Posted on 01/12/2003 7:06:53 AM PST by GailA

Emptying of death row in Illinois stirs outrage Action by governor inflames prosecutors, survivors of victims

By DON BABWIN, Associated Press January 12, 2003

CHICAGO - Calling the death penalty process "as capricious and arbitrary as who gets hit by a bolt of lightning," Republican Gov. George Ryan announced Saturday he was clearing Illinois' death row by commuting the death sentences of 156 condemned inmates, a move on a scale unprecedented in U.S. history.

Ryan's action, just two days before he leaves office, drew immediate angry reaction from prosecutors, the incoming governor and relatives of some of the victims.

Ryan said he sympathizes with the families of the men, women and children who were murdered, but he felt he had to act.

"I am not prepared to take the risk that we may execute an innocent person," he wrote in an overnight letter to the victims' families warning them of what he planned.

"Our capital system is haunted by the demon of error - error in determining guilt and error in determining who among the guilty deserves to die," Ryan said Saturday. "What effect was race having? What effect was poverty having?

"Because of all these reasons, today I am commuting the sentences of all death-row inmates."

All but three of the 156 inmates will now serve life in prison without possibility of parole. The three will get shorter sentences and could eventually be released from prison, though none will get out immediately.

Ryan had halted all executions in the state nearly three years earlier after courts found that 13 Illinois death-row inmates had been wrongly convicted since capital punishment resumed in 1977 - a period when 12 other inmates were executed.

He said studies conducted since that moratorium was issued had only raised more questions about the how the death penalty is imposed. He cited problems with trials, sentencing, the appeals process and the state's "spectacular failure" to reform the system.

"Because the Illinois death penalty system is arbitrary and capricious - and therefore immoral - I no longer shall tinker with the machinery of death," he said.

Other governors have issued similar moratoriums and commutations but nothing on the scale of what Ryan announced.

"The only other thing that would match what he's done is in 1972 (when) the U.S. Supreme Court overturned the death penalty and 600 death sentences were reduced to life with that decision," said Richard Dieter, executive director of the Death Penalty Information Center.

The most recent blanket clemency came in 1986 when the governor of New Mexico commuted the death sentences of the state's five death-row inmates.

Maryland Gov. Parris Glendening, who last year issued the country's only other moratorium on state executions, has no plans to pardon or commute the sentences of any death-row inmate before leaving office Wednesday, spokesman Chuck Porcari said.

Ryan chose Northwestern University - where journalism students investigating Illinois death-row cases helped exonerate some inmates - to publicly announce that he was commuting the 156 death sentences.

Corrections Department spokesman Sergio Molina said Ryan had signed commutation orders for 167 people - 156 on death row and the others in jails awaiting hearings or sentencings for other crimes.

Within a week the department will start moving prisoners out of the state's two condemned units" and into the general population of maximum-security prisons, Molina said.

Vern Fueling, whose son William was shot and killed in 1985 by a man now on death row, was outraged that the killer will be allowed to live.

########################################

• **THE EXERCISE**
Decide whether each statement below agrees with the article on the Illinois death row, answering yes or no and quoting the words of the article that decide it. 1. The governor commuted the death sentences of 156 condemned inmates. 2. Every one of the 156 inmates will serve life in prison without possibility of parole. 3. The governor of Maryland planned to commute death sentences before leaving office.

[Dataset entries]
########################################

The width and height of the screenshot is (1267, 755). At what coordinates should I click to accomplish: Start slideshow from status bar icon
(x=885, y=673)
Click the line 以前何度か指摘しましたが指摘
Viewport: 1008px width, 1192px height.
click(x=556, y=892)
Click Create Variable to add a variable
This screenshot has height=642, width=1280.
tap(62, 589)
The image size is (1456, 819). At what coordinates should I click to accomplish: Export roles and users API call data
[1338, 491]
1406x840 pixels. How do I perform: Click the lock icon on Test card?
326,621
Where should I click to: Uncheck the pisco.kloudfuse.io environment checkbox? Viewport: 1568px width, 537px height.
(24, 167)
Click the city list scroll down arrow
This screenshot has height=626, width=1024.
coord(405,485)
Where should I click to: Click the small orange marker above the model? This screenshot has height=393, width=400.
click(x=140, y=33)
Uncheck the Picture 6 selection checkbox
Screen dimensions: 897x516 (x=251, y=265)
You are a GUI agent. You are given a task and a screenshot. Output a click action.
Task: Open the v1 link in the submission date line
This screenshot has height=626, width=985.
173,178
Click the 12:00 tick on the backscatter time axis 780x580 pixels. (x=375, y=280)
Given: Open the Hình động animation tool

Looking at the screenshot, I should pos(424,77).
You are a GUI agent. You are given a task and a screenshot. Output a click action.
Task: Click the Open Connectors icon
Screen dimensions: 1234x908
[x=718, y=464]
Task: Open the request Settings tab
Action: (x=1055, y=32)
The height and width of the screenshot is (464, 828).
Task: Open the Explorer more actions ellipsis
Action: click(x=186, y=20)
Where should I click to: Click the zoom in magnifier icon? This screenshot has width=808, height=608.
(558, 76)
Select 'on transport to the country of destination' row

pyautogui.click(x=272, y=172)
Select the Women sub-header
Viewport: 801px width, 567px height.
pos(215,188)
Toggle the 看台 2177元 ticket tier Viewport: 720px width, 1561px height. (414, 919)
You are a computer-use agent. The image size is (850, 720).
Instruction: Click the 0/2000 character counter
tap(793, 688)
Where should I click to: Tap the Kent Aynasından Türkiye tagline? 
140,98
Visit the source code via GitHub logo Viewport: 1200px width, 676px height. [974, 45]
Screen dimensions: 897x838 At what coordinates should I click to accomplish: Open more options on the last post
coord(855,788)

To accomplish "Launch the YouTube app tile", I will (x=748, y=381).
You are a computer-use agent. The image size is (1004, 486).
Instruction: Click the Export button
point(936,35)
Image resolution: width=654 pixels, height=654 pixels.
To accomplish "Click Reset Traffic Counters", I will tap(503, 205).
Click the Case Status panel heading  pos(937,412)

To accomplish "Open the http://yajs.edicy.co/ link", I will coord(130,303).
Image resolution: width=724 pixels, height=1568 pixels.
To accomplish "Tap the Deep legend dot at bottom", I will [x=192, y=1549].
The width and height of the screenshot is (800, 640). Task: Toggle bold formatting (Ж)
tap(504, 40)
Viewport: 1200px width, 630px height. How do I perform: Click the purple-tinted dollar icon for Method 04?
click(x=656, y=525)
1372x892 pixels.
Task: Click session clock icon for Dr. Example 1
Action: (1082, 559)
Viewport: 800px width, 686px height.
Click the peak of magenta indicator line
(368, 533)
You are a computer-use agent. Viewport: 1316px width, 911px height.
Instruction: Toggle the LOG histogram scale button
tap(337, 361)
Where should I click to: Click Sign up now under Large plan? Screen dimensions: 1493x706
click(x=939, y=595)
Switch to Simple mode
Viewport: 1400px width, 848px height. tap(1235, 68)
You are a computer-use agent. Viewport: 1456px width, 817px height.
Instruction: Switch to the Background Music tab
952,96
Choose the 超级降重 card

########################################

• **ANSWER IN FULL**
1. Yes: "commuting the death sentences of 156 condemned inmates"
2. No: "All but three of the 156 inmates will now serve life in prison without possibility of parole."
3. No: "has no plans to pardon or commute the sentences of any death-row inmate before leaving office Wednesday"